In the 1695 election Mompesson moved from Old Sarum, near the family’s country estate near Wylye, to his home town of Salisbury. He was forecast as likely to support the government in the division of 31 Jan. 1696 over the proposed council of trade and signed the Association the following month. In March he voted to fix the price of guineas at 22s. During the debates on the attainder of Sir John Fenwick† in the next session, he spoke on 16 Nov. in favour of allowing the record of the conviction for treason of Peter Cook to be read. Sir Richard Temple, 3rd Bt.*, strongly opposed the motion on the grounds that there was no precedent for such a thing. Mompesson in his reply said, ‘this gentleman complains that this was never done. When the Duke of Monmouth was impeached, the bill was read three times in one day and that gentleman moved for the impeachment.’ He duly voted for the attainder on 25 Nov.

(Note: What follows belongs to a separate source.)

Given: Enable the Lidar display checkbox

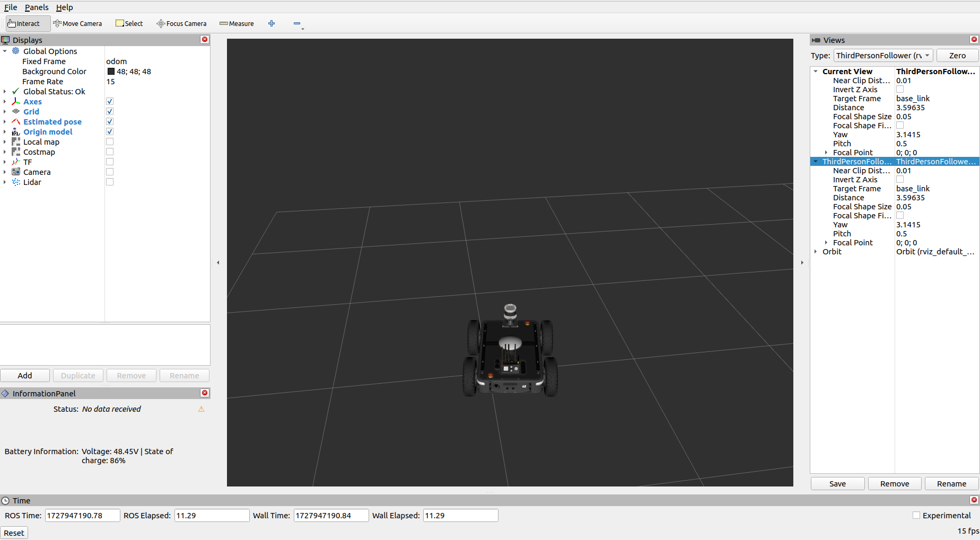Looking at the screenshot, I should [110, 182].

He was also named as one of the initiating MPs on a bill to restore the woollen market at Blackwell Hall (23 Dec. 1696), in which, as a representative for a cloth-producing area, he would have had a strong interest.5

Mompesson’s continuing loyalty to the Court received some reward in April 1697 when he was appointed one of the three acting commissioners of the privy seal, during the absence of the Earl of Pembroke (Hon. Thomas Herbert†). In the last session of this Parliament he brought in, and subsequently managed through the Commons, a bill to explain the recoinage act so as to help the export of watches, sword hilts and similar manufactures of silver goods. In July 1698 his name appeared on a list of placemen, erroneously as it would seem, since his commissionership of the privy seal had ended in December 1697. He did not stand in that year’s general election and was listed in about September 1698 as having been a Court supporter and placeman. In February 1701, however, he successfully contested Salisbury despite accusations of malpractice.6

Mompesson died suddenly on 11 June 1701, possibly at his house in St. Martin-in-the-Fields, and was buried in Salisbury Cathedral. Intestate, administration of his estate was granted to his widow, Elizabeth. He was succeeded by his only son, Charles*.7

Ref Volumes: 1690-1715

Authors: Paula Watson / Henry Lancaster


  • 1. Wilts. Inquisitions (Index Lib. xxiii), 297, 301; Wilts. Vis. Peds. (Harl. Soc. cv–cvi), 134; Le Neve’s Knights (Harl. Soc. viii), 154; PCC 101, 109 Juxon, 139 Duke, 92 Laud, 83 Coventry; J. Harris, Epitaphs in Salisbury Cathedral, 122–4; Coll. Top. et Gen. v. 347; Wilts. Arch. Mag. xxxi. 181; Hoare, Wilts. Dunworth, 112, 117; Wilts. RO, 906/c40.
  • 2. Wilts. RO, Wilton burgesses’ entry bk., G25/1/21, pp. 422, 489, 490, 496; Salisbury Corp. Recs. ledger bk D, G23/1/4, p. 235v; Hoare, Wilts. Salisbury, 477.
  • 3. Cal. Treas. Bks. xiv. 153; CJ, xii. 508; Cobbett, Parlty. Hist. v. p. clxxiii.
  • 4. Chandler, ii. 375; Cobbett, 552; Luttrell Diary, 30, 367, 435; H. Horwitz, Parl. and Pol. Wm. III, 54; Bodl. Ballard 6, f. 15; Hoare, Wilts. Heytesbury, 218.
  • 5. Cobbett, 1042; Oldmixon, Hist. Eng. 152.
  • 6. Cal. Treas. Bks. xiv. 153.
  • 7. PROB 6/77, f. 124v.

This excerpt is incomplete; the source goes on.